Luxembourg reste la 2e place financière mondiale

L’industrie luxembourgeoise des fonds d’investissement a maintenu ses actifs sous gestion légèrement au-dessus des 4 000 milliards d’euros en 2018. La baisse de 2,28% sur un an est due à un «contexte difficile et instable» et «un environnement de marchés volatil», a commenté Denise Voss, président de l’Association luxembourgeoise des fonds d’investissement (Alfi), ce mercredi, lors d’une conférence de presse.

Le Brexit a contribué à cette instabilité, même si les premiers effets se révèlent positifs pour la Place luxembourgeoise. 41% des nouveaux fonds d’investissement créés au Grand-Duché l’an passé l’ont été par des acteurs britanniques et entre 17 et 18% d’actifs supplémentaires sont provenus du Royaume-Uni. Vingt-trois entreprises originaires de Grande-Bretagne, actives dans la gestion d’actifs, ont aussi manifesté leur relocalisation ou le développement de leurs activités au Luxembourg. «Il faut que cela s’inscrive dans la durée et nous devons voir comment continuer à travailler avec ces gestionnaires et leur proposer des solutions», a souligné Denise Voss. La position de la Commission de surveillance du secteur financier (CSSF) au Luxembourg, qui a indiqué que la coopération entre les deux marchés serait maintenue, a d’ailleurs été bien accueillie.

Finance durable

Dans ce contexte instable, pas de quoi paniquer pour autant, a rassuré la présidente, les fondamentaux restent solides. La Place luxembourgeoise reste la première en Europe et la seconde mondiale, derrière les États-Unis. Parmi les motifs de satisfaction, 45,4% des 231,8 milliards d’euros «d’argent frais» investis dans les fonds en Europe, l’ont été dans des produits distribués depuis le Luxembourg. La position dans les fonds alternatifs se renforce (11,6% du marché européen, 4e position), avec une domination sur le segment de la distribution transfrontalière.

_EXTRAITS DE DONNÉES:_
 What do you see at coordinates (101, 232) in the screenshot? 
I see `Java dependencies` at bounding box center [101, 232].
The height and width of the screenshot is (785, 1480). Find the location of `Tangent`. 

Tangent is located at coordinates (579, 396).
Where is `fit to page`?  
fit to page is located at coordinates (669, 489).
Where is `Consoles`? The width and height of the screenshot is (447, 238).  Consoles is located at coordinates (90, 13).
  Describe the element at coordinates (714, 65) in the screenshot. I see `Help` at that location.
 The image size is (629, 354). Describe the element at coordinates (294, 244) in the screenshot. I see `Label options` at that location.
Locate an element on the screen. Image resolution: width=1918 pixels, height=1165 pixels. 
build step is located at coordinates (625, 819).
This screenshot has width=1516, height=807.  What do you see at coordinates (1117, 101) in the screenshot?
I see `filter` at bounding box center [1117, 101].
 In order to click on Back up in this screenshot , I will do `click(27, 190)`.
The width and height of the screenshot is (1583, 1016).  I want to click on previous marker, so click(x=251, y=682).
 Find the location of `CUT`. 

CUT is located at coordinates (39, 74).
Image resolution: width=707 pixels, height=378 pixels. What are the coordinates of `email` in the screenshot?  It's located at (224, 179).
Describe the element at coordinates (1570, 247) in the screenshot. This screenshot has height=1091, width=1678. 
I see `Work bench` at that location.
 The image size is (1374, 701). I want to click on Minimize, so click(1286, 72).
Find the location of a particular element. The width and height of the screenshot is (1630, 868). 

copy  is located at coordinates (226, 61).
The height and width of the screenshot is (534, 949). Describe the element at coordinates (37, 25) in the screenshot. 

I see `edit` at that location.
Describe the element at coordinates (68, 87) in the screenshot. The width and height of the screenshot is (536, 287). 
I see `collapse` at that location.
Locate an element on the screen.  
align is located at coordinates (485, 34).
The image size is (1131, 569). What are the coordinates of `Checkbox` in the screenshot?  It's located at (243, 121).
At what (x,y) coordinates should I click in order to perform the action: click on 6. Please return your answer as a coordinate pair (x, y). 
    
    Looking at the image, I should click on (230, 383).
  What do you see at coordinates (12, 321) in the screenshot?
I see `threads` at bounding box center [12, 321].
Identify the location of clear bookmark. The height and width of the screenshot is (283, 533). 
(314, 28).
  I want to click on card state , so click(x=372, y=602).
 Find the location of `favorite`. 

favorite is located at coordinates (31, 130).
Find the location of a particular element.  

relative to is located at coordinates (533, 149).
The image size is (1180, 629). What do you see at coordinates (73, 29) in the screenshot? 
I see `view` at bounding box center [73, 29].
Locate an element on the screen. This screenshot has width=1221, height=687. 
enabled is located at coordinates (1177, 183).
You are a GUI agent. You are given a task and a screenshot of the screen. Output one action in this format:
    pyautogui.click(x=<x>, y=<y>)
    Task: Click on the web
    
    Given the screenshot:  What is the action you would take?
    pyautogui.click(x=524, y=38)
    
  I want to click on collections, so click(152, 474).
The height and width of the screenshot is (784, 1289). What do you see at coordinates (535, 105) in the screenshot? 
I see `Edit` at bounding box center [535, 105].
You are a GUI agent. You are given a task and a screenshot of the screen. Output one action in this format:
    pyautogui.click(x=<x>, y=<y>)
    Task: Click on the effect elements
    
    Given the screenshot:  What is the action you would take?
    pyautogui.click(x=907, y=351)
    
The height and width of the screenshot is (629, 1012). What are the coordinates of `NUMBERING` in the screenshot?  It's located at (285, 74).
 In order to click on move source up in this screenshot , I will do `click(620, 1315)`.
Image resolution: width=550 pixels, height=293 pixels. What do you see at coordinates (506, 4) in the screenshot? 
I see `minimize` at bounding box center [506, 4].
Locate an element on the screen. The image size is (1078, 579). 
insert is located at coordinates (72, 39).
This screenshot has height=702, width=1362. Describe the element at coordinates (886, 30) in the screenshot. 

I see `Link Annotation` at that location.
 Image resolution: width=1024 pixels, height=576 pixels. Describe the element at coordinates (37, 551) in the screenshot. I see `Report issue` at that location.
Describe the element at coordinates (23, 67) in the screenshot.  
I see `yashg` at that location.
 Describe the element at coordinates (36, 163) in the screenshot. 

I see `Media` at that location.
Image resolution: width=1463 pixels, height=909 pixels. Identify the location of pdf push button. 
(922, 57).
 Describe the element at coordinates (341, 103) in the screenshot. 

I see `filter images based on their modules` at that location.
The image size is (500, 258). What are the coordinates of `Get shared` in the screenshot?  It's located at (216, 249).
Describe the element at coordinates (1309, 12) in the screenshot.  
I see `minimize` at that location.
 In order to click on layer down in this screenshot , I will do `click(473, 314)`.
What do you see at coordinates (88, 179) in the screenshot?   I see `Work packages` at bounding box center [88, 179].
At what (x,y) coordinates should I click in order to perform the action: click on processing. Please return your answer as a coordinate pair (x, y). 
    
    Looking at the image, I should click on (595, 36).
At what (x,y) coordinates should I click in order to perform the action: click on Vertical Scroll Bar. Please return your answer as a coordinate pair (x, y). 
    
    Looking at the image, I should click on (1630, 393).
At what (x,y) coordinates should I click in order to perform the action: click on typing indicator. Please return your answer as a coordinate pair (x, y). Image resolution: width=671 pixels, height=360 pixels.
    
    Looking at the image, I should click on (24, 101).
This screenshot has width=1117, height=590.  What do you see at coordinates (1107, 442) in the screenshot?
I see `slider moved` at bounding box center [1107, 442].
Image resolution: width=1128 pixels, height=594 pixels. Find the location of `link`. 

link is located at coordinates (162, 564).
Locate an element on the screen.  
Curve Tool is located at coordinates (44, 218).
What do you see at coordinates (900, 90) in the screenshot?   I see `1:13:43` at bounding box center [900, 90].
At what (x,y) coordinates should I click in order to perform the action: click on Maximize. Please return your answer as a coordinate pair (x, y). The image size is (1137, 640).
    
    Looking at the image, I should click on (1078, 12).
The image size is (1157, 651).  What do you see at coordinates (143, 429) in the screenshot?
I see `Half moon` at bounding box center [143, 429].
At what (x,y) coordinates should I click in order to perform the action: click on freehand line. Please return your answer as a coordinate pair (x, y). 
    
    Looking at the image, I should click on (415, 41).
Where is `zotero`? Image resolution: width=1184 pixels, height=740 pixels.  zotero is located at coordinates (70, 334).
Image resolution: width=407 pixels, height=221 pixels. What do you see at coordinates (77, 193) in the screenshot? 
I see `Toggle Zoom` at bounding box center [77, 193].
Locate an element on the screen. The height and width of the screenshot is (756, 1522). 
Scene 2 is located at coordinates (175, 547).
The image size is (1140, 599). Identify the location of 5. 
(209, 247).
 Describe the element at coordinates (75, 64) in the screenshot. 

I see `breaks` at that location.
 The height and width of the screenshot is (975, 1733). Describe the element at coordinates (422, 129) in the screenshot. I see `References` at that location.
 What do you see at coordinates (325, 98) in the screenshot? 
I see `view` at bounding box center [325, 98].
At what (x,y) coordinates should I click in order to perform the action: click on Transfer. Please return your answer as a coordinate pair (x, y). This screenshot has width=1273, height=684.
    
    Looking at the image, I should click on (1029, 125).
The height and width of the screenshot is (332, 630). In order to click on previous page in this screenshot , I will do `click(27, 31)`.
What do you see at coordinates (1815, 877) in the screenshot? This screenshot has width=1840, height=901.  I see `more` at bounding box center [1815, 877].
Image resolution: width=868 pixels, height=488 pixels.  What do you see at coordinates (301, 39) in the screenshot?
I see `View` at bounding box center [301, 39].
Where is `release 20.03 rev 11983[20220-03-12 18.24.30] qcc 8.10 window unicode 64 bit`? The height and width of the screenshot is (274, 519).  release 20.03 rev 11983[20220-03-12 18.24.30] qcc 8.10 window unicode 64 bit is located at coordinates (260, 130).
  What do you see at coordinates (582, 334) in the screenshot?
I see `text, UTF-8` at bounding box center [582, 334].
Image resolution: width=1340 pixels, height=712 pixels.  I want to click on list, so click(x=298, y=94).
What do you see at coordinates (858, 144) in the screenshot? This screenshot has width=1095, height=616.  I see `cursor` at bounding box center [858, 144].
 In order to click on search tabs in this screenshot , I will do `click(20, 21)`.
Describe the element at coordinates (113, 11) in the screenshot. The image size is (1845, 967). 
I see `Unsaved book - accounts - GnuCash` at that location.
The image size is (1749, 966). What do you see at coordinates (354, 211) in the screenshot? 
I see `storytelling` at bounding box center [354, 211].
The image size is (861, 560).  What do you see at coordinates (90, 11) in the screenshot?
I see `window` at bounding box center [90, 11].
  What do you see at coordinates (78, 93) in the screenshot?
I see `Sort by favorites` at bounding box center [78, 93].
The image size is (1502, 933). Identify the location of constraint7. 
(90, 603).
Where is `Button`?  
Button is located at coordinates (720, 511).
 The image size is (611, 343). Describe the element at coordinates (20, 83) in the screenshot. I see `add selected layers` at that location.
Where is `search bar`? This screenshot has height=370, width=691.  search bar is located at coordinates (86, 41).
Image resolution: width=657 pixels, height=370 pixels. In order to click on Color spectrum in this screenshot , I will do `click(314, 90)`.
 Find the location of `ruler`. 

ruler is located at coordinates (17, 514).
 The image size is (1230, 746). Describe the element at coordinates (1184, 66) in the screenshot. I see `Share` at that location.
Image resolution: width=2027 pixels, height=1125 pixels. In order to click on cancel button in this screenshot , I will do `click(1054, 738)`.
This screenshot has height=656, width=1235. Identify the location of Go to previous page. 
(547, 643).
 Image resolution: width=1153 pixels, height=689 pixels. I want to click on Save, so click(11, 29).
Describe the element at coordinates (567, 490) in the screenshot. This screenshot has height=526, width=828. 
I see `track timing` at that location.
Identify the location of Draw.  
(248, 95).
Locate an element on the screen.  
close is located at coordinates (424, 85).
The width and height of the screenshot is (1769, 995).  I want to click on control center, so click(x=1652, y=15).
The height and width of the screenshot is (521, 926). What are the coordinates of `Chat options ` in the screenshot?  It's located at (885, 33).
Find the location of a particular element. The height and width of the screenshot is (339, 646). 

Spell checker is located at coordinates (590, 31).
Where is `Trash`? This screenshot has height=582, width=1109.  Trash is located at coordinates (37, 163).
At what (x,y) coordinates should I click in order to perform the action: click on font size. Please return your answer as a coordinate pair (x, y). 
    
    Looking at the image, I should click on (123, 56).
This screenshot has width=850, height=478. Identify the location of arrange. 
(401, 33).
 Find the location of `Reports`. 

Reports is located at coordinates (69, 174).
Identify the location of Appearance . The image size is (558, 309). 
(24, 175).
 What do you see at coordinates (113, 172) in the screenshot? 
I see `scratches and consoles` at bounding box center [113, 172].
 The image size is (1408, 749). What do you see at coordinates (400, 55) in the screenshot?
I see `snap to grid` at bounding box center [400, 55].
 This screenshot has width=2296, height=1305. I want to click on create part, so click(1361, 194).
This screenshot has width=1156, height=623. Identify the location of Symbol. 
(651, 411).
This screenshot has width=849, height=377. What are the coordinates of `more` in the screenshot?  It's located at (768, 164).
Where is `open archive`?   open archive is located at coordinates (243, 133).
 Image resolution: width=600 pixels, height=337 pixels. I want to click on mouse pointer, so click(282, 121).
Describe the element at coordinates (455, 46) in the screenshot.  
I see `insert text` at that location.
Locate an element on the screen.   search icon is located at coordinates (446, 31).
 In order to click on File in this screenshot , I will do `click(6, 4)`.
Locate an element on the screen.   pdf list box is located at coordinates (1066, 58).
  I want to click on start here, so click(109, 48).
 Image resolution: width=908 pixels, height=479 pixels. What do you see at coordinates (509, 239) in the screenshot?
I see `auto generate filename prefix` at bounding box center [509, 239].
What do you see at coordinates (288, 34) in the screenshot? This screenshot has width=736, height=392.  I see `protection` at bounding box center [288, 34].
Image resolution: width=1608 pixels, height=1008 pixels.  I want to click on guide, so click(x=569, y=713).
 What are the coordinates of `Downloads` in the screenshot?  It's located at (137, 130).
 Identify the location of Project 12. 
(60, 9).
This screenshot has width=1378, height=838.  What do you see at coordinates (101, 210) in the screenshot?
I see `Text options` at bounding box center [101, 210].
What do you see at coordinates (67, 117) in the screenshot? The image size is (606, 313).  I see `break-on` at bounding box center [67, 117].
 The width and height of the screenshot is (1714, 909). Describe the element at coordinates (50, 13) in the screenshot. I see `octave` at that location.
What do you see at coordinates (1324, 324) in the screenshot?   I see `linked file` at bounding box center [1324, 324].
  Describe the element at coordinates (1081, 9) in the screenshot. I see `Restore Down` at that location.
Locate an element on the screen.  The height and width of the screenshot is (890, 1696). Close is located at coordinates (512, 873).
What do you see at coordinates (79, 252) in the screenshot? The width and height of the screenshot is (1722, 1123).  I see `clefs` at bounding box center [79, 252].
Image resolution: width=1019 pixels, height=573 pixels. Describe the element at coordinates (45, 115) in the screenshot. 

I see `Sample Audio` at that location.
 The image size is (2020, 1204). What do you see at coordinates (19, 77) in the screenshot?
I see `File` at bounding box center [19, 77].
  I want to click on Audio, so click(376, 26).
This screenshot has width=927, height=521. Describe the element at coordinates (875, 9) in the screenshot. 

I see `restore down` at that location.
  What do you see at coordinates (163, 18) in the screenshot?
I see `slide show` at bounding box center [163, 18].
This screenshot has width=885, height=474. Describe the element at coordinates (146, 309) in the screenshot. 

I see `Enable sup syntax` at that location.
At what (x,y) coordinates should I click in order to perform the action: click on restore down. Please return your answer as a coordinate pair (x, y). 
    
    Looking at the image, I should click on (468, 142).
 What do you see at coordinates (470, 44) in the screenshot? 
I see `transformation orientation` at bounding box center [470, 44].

_CONSIGNE:_ Dans l'article sur la place financière luxembourgeoise, reprenez sous forme de liste courte le paragraphe qui commence par « Dans ce contexte instable », en gardant ses faits principaux.

_RÉPONSE RÉDIGÉE:_
- Malgré l'instabilité, la présidente estime qu'il n'y a pas de quoi paniquer, car les fondamentaux restent solides.
- Le Luxembourg reste la 1re place en Europe et la 2e au monde, derrière les États-Unis.
- Sur les 231,8 milliards d'euros d'argent frais placés dans les fonds en Europe, 45,4 % sont allés à des produits distribués depuis le Luxembourg.
- Dans les fonds alternatifs, la position se renforce avec 11,6 % du marché européen (4e place) et une domination de la distribution transfrontalière.